La méthode est
détestable. Le fond est pire. La conférence TER a accouché ce matin d’un
rapport qui, loin de la promesse de réparer le hold-up des retraites de 2023,
avance les pions du patronat vers les pires solutions : recul de l’âge légal et capitalisation. La forfaiture politique et sociale
est totale. C’est pourtant pour échapper à la censure que Sébastien Lecornu
avait « vendu » au Parti socialiste la suspension de la réforme des
retraites, assortie d’une négociation sociale sur les conditions de travail,
d’emploi et de retraite.
Il était alors
question de « travailler mieux », de « favoriser
l’emploi », de dessiner un « avenir des retraites ».

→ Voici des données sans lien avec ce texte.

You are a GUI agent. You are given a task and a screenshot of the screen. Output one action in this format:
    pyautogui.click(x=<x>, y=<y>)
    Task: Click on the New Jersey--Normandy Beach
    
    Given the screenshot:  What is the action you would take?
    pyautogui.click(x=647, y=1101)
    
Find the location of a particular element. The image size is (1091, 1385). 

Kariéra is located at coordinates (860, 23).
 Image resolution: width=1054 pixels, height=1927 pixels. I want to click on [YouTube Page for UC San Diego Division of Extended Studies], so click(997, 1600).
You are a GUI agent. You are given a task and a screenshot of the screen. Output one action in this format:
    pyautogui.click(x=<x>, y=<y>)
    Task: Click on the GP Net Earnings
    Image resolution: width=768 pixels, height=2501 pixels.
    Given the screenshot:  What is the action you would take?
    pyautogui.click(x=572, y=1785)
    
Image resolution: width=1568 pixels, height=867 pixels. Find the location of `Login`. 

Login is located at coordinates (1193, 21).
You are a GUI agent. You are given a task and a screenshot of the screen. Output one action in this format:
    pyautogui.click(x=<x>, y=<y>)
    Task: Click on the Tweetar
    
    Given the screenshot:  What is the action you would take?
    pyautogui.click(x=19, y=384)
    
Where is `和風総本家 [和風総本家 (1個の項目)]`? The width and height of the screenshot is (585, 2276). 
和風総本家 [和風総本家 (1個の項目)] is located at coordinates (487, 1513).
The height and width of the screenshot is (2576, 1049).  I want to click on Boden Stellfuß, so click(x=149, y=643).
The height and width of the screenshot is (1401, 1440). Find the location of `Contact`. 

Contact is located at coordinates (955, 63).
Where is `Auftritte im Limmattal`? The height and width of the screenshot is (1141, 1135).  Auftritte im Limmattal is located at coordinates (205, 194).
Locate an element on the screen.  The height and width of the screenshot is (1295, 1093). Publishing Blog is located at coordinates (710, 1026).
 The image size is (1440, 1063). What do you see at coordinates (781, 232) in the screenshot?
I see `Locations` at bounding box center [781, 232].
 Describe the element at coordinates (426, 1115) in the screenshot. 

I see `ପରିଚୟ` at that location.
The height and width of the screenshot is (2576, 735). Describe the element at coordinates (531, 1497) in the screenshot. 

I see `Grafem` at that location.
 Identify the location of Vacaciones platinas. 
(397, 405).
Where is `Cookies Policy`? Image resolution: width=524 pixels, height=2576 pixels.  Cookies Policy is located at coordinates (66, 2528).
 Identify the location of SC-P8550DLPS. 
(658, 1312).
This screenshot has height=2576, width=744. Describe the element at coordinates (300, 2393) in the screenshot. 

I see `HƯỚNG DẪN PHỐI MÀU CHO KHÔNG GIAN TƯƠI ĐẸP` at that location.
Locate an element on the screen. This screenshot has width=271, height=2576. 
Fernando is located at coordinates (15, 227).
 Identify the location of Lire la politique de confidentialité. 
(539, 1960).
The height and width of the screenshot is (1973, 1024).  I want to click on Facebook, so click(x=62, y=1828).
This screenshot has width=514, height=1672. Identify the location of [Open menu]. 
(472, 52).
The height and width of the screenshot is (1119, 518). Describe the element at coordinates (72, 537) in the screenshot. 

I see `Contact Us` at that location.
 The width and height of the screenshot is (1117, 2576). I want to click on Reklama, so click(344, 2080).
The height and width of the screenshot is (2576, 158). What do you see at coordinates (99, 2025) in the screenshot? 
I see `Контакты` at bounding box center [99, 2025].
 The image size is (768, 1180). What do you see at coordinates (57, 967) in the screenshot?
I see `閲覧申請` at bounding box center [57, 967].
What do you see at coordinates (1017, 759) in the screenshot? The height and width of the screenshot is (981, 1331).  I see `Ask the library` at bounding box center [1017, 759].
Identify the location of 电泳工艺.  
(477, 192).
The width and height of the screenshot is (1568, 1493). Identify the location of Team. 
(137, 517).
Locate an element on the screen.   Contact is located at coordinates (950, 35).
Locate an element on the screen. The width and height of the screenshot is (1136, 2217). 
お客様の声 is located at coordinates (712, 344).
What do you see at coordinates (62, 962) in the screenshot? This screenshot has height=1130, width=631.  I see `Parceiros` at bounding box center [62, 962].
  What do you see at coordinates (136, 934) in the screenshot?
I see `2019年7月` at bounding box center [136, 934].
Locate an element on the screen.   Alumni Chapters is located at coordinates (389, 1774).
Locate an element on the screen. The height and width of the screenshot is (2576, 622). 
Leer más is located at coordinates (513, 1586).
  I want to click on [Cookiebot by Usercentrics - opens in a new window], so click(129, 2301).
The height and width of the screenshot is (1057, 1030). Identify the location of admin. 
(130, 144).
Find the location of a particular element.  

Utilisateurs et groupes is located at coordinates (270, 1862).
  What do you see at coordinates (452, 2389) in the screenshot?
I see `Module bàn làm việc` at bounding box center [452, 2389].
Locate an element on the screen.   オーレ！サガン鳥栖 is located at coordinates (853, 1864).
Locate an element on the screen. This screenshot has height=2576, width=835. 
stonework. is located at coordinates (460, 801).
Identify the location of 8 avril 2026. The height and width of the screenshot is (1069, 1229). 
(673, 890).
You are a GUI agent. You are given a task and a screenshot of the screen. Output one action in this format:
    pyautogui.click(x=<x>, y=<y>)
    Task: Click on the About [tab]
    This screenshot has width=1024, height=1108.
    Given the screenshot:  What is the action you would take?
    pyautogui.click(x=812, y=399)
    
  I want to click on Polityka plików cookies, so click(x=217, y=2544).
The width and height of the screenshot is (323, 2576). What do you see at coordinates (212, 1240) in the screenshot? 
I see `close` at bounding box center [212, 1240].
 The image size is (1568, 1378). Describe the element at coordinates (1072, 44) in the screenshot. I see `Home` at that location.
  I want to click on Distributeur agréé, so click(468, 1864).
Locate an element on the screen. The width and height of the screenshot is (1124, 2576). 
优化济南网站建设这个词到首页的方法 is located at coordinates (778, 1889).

Huit mois plus tard, trois « garants » du débat, enfermés à huis clos
tout l’été, livrent des préconisations qui n’ont rien à voir avec ce dont les
organisations syndicales avaient discuté – et encore moins avec ce que
réclamaient les manifestants de 2023.
L’« âge
d’équilibre » vanté par les garants n’est jamais que l’âge pivot d’Édouard Philippe sous un autre nom, lui-même un habile jeu sémantique
pour ne pas dire âge légal. Le dictionnaire ne suffira bientôt plus pour
inventer de nouvelles pirouettes et berner le monde. Quant à la capitalisation,
elle est le rêve des puissants et le cauchemar du peuple : elle fragilise
les pensions des retraités tout en menaçant les emplois des travailleurs. Elle
mériterait à elle seule toutes les mobilisations.
Voilà donc un
gouvernement illégitime, sauvé par la fausse naïveté d’un groupe parlementaire
de gauche, qui offre sur un plateau les mesures les plus antisociales qui
soient. Faute de pouvoir les appliquer aujourd’hui, il tend aux candidats
libéraux à la présidentielle le cadeau d’un rapport dont ils pourront se
réclamer pour vanter leurs solutions mortifères. « La forme, c’est le
fond qui remonte à la surface », disait le grand Victor Hugo. À croire
que nos gouvernants cherchent à rejouer Quatrevingt-Treize.